EC seeks pensions innovations, with guarantees




Officials at the European Commission and European Parliament have called for the development of innovations and new ideas in pensions delivery which could provide some level of guarantee to retirement incomes but which do not restrict investments to the fixed income market.

 

Speaking an EFAMA conference in Brussels today, Karel van Hulle, head of the insurance and pensions unit of the Internal Market & Services DG at the European Commission told delegates the Commission is keen to hear of new ideas for the development of defined contribution pension products which would allow a mixture of investment strategies over the life of the product but which still provide some form of guaranteed income at retirement.

 

“We lost hundreds of billions [of euros] since Sunday. That is a disaster. Just imagine you are investing all your money in one of these [defined contribution pension] products and then find it is all gone on the event of your retirement. We need guarantees and security in the system, otherwise we invite people to be poor. We have to avoid sending people into retirement without enough retirement income,” said van Hulle.

 

Responding to later questions from delegates about the evidence for growth potential in diversified assets, he then added:

“I have not been pleading for all investments to be in government bonds, I think investment in pensions have to have a mix of bonds and equity. But we must have a system whereby when people retire, there will be sufficient income to retire on as elderly people. My fear is defined contribution products alone are not going to give me that. I would welcome any ideas along these lines. But I am not saying we should all buy government bonds and hope things will get better.”

 

Adding her own comments to this discussion, Ieke van den Burg MEP, member of the steering committee of the European Parliamentary Pension Forum, suggested she is also keen to see innovations in pensions investments, providing the investments are sufficiently transparent to be understood by those buying them.

 

“We should not be too simplistic about the investment options available [to defined contribution pension plans] because the problem is not only equities and bonds but innovative products taken [up] by pension funds and asset managers without knowing what they realy are. This has caused the [financial] problems we in and there regulation should bring them to be transparent so we know the risks involved, and have links with liquidity.

 

Comments from both parties followed the delivery of a report commissioned by EFAMA and produced by Oxera Consulting which shows 100% investment in equity over the life of a pension plan is, at worst in its performance, “substantially better than the best scenario” of investment for 100% investment in bonds, while ‘lifestyle’ funds provide a balance in between.

 

Further comments from van Hulle also noted a key element to any design of pensions in the future must also be the provision of financial education about pensions.

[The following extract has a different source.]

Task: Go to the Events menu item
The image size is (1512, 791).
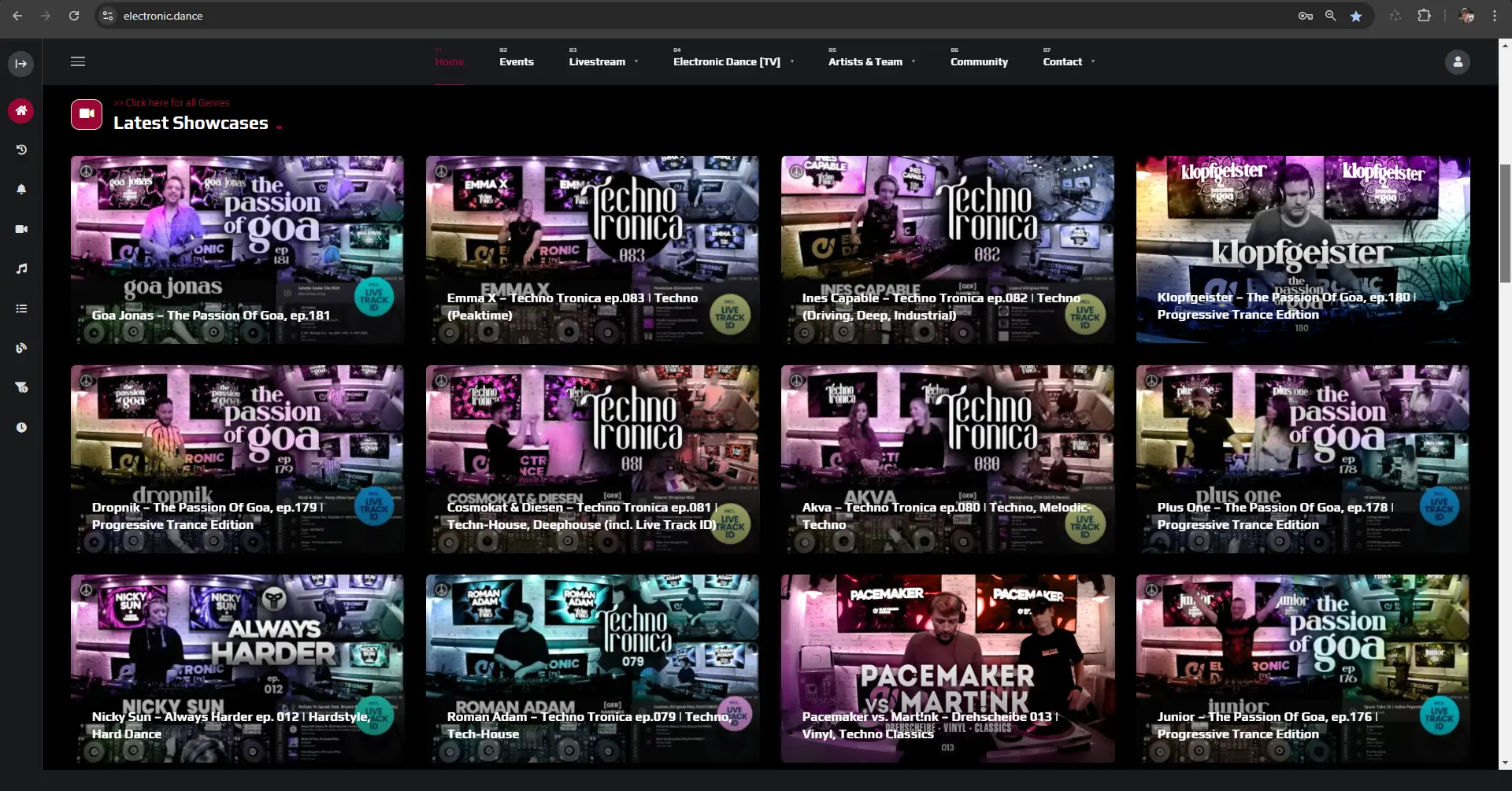Action: [516, 61]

More specifically, he repeated a comment from one European Central Bank official who said the financial literacy of most adult individuals is equivalent to that of a seven-year old child.

 

“We need choice [of pension provision]. We need DB and DC, we need second and third pillar, and we also need fourth, fifth and sixth pillar or our [pension] problems will never be resolved.”

 

He continued: “Let’s make the best of all the works and help consumers make the right decision. If you leave it to the individuals to decide what products they should buy they will not, they must be helped.”

 



© IPE International Publishers Ltd.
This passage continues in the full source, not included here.